Obama uses the Medicare savings to make health care affordable for all Americans. Ryan, on the other hand, uses it to prop up a budget plan that replaces Medicare's guaranteed benefit with a voucher scheme that could raise health care costs on retirees in Wisconsin and across the country in future years by as much as $6,000 annually per beneficiary.

Ryan's plan also slashes health care for low-income families, cuts taxes for the wealthy and still runs a deficit of around two and a half trillion dollars.

By repealing the ACA, Ryan reopens the Medicare Part D "doughnut hole" and takes away improved prescription drug benefits that have already saved Wisconsin seniors over $72.5 million on their medicines. And he ends no-cost annual check-ups, cancer screenings, colonoscopies and other preventive services that over 648,000 Wisconsin seniors benefited from last year.

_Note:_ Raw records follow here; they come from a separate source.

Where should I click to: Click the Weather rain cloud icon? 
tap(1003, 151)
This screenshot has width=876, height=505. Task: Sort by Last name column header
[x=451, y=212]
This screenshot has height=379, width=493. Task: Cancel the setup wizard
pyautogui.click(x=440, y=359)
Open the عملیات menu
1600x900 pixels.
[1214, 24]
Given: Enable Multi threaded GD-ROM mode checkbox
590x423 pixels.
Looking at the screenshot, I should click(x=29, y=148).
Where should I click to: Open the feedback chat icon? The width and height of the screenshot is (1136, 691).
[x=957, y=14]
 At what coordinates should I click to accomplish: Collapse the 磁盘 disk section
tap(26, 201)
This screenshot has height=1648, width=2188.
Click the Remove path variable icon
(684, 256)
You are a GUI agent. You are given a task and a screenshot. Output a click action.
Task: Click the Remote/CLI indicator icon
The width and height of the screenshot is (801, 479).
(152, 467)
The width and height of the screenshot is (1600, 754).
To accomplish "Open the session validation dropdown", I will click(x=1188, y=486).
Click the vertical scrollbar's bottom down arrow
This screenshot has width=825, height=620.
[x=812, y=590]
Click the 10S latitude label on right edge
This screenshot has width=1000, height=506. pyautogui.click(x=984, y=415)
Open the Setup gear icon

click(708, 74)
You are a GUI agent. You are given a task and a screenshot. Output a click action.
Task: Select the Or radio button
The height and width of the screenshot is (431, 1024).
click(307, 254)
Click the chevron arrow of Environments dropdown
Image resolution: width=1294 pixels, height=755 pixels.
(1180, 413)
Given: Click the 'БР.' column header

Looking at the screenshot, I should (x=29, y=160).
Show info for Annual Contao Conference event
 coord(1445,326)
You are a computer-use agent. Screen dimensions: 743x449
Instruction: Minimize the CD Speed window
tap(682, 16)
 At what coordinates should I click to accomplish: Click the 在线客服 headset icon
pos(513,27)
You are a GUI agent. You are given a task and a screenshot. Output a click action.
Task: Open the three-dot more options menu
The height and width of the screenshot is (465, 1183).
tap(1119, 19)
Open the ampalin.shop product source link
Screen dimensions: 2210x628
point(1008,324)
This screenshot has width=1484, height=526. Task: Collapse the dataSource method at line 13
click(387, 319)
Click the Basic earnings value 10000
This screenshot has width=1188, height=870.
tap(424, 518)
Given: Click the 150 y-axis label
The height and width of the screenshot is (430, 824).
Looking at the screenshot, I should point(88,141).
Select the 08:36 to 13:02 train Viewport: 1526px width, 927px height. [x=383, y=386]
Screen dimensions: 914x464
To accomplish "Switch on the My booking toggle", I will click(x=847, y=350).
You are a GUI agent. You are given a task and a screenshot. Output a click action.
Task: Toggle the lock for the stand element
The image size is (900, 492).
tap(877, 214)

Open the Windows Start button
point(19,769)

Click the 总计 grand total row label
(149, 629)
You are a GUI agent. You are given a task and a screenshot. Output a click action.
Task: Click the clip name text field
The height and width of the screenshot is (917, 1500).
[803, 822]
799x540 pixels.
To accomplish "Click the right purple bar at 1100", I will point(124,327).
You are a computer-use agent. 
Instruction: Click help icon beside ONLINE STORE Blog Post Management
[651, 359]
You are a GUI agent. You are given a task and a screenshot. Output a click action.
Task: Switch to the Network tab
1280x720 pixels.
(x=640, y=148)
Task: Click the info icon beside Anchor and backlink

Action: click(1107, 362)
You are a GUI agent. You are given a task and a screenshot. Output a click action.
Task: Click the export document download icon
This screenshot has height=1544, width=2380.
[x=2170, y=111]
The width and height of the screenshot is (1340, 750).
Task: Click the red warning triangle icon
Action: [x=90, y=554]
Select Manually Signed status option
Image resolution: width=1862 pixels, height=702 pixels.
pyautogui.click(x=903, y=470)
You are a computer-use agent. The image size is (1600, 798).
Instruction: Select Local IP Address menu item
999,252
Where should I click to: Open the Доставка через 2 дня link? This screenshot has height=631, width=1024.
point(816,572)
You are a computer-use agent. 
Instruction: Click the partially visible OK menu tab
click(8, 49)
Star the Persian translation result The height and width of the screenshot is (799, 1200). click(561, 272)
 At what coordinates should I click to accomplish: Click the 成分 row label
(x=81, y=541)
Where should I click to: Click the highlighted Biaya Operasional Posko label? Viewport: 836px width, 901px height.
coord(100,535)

Of course, having a Wisconsin Republican mislead the public about the national health reform law is nothing new. Earlier this year, Governor Scott Walker in a Washington Post opinion piece misrepresented the findings of a leading national health care economist to wrongly suggest that the law would "devastate" Wisconsin.

And while PolitiFact predictably found Walker's claim to be false, many people, including those who disagree with him, had expected more honesty from Paul Ryan as a vice-presidential candidate. So far he's disappointing us.

And outside the most conservative voters, Wisconsin will not warm to Romney just because Ryan is on the ticket.